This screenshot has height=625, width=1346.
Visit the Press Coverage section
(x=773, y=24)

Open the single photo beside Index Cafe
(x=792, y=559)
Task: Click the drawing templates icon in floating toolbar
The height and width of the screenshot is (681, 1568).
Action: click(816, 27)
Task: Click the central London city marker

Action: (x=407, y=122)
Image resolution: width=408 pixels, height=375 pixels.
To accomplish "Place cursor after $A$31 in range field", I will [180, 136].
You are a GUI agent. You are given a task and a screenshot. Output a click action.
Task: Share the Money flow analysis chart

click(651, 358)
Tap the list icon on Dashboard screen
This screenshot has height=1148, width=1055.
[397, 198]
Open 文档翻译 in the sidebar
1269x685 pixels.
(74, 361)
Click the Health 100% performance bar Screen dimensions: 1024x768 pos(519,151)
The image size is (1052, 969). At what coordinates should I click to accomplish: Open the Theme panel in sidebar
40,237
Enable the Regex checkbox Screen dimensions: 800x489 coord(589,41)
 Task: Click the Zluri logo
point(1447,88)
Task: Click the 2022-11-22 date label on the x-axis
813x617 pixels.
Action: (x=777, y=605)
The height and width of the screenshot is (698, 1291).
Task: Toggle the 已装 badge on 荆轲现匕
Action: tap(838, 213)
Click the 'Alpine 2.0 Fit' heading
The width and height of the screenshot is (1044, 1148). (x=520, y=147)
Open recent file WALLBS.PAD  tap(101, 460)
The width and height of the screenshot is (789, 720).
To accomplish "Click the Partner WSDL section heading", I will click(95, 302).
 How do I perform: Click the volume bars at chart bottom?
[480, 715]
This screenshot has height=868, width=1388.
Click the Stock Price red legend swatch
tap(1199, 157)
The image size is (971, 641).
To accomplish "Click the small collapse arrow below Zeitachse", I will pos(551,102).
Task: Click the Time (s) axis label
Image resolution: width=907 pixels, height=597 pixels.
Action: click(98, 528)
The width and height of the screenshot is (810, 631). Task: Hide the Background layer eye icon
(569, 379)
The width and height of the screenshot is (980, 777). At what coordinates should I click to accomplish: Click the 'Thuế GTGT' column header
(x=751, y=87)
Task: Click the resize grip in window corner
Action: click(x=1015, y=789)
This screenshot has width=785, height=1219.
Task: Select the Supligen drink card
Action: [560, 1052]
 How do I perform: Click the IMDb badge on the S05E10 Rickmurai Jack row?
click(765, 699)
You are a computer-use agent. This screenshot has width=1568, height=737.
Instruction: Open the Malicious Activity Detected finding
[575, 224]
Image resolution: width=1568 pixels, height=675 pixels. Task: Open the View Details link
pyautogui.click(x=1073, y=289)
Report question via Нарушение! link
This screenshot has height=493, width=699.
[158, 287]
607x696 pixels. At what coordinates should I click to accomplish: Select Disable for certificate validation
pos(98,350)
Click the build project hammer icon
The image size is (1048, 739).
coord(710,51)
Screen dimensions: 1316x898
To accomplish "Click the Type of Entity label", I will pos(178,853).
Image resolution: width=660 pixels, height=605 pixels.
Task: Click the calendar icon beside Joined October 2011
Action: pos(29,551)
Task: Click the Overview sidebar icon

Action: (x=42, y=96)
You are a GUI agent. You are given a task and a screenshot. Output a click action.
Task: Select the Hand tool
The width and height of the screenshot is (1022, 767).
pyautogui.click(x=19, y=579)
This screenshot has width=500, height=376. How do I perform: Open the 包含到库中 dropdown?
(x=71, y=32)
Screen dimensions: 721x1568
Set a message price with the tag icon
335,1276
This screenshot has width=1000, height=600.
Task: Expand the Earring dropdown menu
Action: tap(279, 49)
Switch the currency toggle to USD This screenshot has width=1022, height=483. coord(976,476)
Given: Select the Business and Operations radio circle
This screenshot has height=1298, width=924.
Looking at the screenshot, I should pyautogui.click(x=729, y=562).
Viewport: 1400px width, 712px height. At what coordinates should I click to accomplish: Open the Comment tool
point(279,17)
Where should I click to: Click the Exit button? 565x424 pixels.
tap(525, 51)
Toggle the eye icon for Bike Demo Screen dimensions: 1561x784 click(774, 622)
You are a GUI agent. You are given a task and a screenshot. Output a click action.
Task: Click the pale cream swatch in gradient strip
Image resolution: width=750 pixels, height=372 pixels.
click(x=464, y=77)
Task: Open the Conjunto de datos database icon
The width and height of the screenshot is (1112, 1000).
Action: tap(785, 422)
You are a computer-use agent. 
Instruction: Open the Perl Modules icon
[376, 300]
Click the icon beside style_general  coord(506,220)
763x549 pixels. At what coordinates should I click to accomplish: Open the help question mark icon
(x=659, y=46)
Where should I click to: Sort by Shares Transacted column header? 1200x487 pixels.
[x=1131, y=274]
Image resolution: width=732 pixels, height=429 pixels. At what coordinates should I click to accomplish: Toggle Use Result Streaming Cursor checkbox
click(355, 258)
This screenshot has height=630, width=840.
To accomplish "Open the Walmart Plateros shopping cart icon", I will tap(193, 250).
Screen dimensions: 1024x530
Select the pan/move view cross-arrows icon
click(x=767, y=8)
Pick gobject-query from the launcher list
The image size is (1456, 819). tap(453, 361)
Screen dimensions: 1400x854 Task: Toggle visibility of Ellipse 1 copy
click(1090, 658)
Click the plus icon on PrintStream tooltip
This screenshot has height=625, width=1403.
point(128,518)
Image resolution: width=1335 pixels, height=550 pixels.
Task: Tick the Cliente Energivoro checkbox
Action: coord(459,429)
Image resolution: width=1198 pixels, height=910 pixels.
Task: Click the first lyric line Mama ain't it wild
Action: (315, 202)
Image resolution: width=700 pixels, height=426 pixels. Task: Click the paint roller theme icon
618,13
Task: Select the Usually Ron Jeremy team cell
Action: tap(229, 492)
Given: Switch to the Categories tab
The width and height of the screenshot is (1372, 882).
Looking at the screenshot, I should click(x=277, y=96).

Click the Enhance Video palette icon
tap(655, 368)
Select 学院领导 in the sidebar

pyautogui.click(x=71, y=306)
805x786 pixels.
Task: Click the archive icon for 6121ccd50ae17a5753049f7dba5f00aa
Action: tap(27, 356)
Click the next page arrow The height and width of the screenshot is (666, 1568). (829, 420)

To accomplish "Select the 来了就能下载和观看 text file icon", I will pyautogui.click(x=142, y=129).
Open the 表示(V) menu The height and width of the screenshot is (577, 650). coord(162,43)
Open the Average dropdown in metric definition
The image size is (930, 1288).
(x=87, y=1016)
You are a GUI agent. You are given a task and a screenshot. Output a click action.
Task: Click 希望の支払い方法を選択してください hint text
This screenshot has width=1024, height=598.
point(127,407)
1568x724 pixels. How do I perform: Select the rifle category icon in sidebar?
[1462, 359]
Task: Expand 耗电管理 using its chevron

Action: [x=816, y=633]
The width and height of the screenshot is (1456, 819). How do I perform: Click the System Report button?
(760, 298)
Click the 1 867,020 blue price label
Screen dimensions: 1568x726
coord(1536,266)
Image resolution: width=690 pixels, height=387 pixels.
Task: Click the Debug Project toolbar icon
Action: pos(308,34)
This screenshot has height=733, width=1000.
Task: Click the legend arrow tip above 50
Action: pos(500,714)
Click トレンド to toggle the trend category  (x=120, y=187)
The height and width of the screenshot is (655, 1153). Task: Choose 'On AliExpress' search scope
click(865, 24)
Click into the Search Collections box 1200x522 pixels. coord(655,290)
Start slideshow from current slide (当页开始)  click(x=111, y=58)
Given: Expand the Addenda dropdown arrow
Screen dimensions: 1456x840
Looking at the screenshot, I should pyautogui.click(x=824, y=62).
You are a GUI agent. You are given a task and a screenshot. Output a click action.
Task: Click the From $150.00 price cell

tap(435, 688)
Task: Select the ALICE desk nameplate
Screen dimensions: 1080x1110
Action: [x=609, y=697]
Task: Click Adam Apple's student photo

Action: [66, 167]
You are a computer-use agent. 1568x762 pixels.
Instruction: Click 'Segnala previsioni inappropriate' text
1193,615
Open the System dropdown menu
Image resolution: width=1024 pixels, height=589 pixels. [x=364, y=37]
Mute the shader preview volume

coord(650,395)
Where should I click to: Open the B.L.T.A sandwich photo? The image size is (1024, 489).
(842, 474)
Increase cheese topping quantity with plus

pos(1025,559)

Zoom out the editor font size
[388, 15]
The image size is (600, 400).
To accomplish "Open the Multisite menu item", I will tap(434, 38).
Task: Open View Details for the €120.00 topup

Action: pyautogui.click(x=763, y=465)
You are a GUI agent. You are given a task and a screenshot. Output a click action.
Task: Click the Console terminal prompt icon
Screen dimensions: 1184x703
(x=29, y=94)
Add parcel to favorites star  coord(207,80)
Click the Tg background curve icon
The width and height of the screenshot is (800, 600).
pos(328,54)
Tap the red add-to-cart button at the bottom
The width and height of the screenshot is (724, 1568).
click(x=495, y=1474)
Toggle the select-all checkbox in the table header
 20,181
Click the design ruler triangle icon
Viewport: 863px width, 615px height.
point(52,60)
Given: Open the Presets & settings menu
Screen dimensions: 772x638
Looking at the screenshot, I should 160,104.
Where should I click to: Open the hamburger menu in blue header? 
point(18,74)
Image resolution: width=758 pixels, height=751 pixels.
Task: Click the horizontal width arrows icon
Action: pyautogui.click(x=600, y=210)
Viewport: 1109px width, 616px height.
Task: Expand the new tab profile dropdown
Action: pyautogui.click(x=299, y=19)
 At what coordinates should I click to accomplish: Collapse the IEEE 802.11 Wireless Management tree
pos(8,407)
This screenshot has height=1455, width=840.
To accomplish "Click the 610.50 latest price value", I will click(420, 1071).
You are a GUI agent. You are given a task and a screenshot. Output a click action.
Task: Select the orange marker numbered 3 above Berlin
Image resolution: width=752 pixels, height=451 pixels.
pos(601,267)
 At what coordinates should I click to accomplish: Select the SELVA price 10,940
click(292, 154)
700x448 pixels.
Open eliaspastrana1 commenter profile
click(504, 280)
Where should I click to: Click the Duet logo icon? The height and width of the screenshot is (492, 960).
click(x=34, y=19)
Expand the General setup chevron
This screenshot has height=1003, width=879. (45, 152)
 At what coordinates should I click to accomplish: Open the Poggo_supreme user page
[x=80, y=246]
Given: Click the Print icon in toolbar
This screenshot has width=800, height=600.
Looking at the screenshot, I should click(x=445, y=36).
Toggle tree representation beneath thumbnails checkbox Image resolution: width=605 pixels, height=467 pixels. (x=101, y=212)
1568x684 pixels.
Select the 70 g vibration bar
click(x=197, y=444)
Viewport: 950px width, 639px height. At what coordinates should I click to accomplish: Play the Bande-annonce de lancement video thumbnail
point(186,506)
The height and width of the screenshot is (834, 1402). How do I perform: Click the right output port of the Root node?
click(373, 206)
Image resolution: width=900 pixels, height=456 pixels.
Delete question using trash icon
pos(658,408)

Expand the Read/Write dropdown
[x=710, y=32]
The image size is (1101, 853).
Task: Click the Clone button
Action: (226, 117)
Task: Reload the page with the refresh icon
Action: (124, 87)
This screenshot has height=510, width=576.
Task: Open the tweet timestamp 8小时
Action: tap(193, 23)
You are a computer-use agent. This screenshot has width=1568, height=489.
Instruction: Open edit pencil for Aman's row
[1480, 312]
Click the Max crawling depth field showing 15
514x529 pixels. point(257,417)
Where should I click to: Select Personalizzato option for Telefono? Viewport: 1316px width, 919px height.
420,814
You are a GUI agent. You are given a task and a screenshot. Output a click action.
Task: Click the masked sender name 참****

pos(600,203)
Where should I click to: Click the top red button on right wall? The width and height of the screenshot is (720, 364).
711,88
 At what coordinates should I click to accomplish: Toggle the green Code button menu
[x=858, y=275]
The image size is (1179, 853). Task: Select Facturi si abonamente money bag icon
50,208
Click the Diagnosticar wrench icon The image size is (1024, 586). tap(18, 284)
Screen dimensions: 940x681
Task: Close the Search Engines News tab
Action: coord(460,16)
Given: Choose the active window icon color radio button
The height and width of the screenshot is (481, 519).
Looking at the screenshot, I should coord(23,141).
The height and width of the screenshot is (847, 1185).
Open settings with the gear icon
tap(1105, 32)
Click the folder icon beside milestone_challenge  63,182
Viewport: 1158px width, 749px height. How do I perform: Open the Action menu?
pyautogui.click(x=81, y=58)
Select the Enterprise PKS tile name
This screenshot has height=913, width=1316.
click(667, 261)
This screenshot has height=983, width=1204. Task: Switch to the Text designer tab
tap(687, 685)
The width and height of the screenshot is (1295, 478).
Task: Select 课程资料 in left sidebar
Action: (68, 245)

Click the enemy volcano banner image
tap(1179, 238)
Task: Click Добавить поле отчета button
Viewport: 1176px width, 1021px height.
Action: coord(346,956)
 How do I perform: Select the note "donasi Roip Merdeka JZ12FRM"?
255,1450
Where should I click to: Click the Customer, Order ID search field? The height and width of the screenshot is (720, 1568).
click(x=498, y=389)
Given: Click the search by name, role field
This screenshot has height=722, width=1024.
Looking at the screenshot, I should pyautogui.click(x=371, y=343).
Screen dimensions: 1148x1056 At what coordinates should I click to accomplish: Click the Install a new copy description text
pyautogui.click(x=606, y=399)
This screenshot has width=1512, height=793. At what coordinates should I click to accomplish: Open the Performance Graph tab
+ + +
DIRECTIONS FOR THIS TASK:
Please output an exact copy of the lines above, from the opening line of the data down to the line that contains "This screenshot has height=868, width=1388.".

OUTPUT:
This screenshot has height=625, width=1346.
Visit the Press Coverage section
(x=773, y=24)

Open the single photo beside Index Cafe
(x=792, y=559)
Task: Click the drawing templates icon in floating toolbar
The height and width of the screenshot is (681, 1568).
Action: click(816, 27)
Task: Click the central London city marker

Action: (x=407, y=122)
Image resolution: width=408 pixels, height=375 pixels.
To accomplish "Place cursor after $A$31 in range field", I will [180, 136].
You are a GUI agent. You are given a task and a screenshot. Output a click action.
Task: Share the Money flow analysis chart

click(651, 358)
Tap the list icon on Dashboard screen
This screenshot has height=1148, width=1055.
[397, 198]
Open 文档翻译 in the sidebar
1269x685 pixels.
(74, 361)
Click the Health 100% performance bar Screen dimensions: 1024x768 pos(519,151)
The image size is (1052, 969). At what coordinates should I click to accomplish: Open the Theme panel in sidebar
40,237
Enable the Regex checkbox Screen dimensions: 800x489 coord(589,41)
 Task: Click the Zluri logo
point(1447,88)
Task: Click the 2022-11-22 date label on the x-axis
813x617 pixels.
Action: (x=777, y=605)
The height and width of the screenshot is (698, 1291).
Task: Toggle the 已装 badge on 荆轲现匕
Action: tap(838, 213)
Click the 'Alpine 2.0 Fit' heading
The width and height of the screenshot is (1044, 1148). (x=520, y=147)
Open recent file WALLBS.PAD  tap(101, 460)
The width and height of the screenshot is (789, 720).
To accomplish "Click the Partner WSDL section heading", I will click(95, 302).
 How do I perform: Click the volume bars at chart bottom?
[480, 715]
This screenshot has height=868, width=1388.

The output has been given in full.